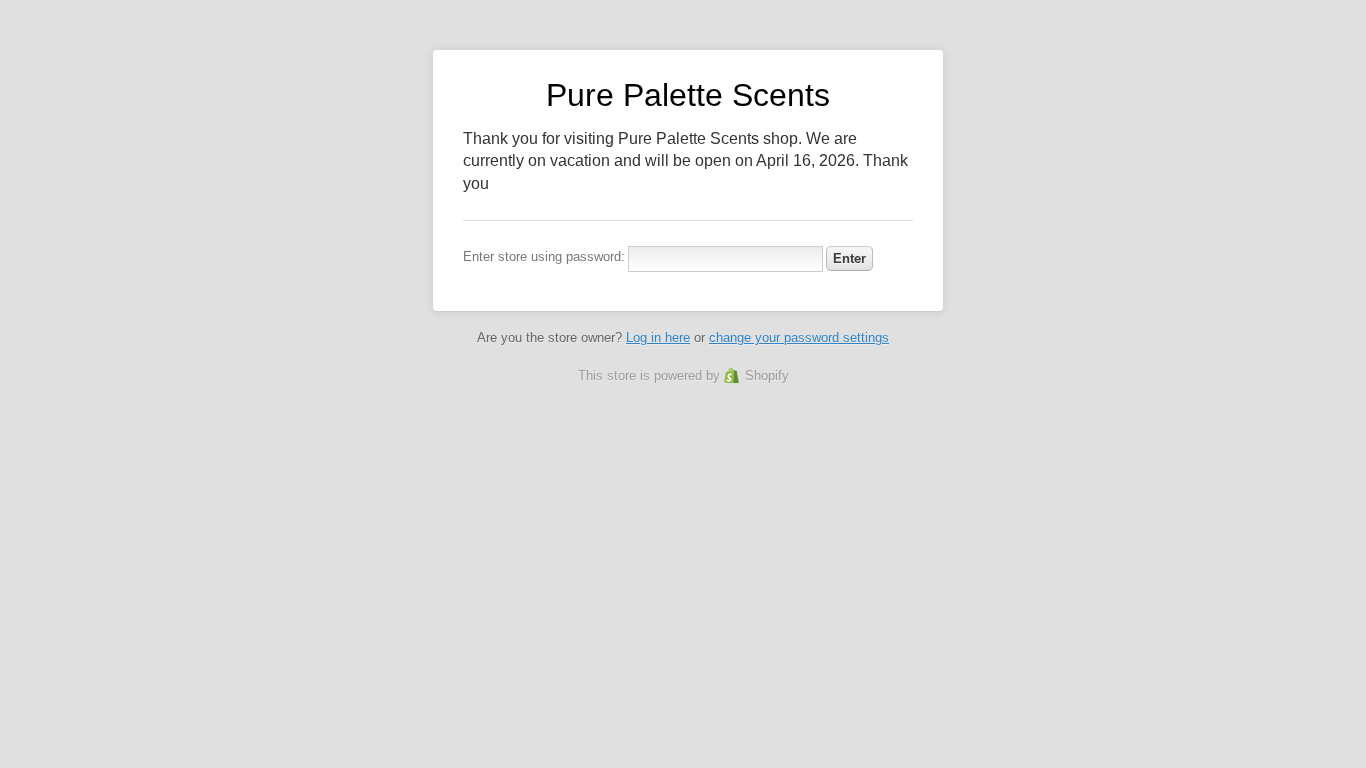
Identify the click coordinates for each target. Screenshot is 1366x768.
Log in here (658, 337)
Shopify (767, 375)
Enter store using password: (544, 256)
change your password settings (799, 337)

=== Requirement ===
Starting with the line that contains "Enter store using password: (544, 256)", print each line through the last one in the listing. Include both end lines and add nothing.

=== Written response ===
Enter store using password: (544, 256)
change your password settings (799, 337)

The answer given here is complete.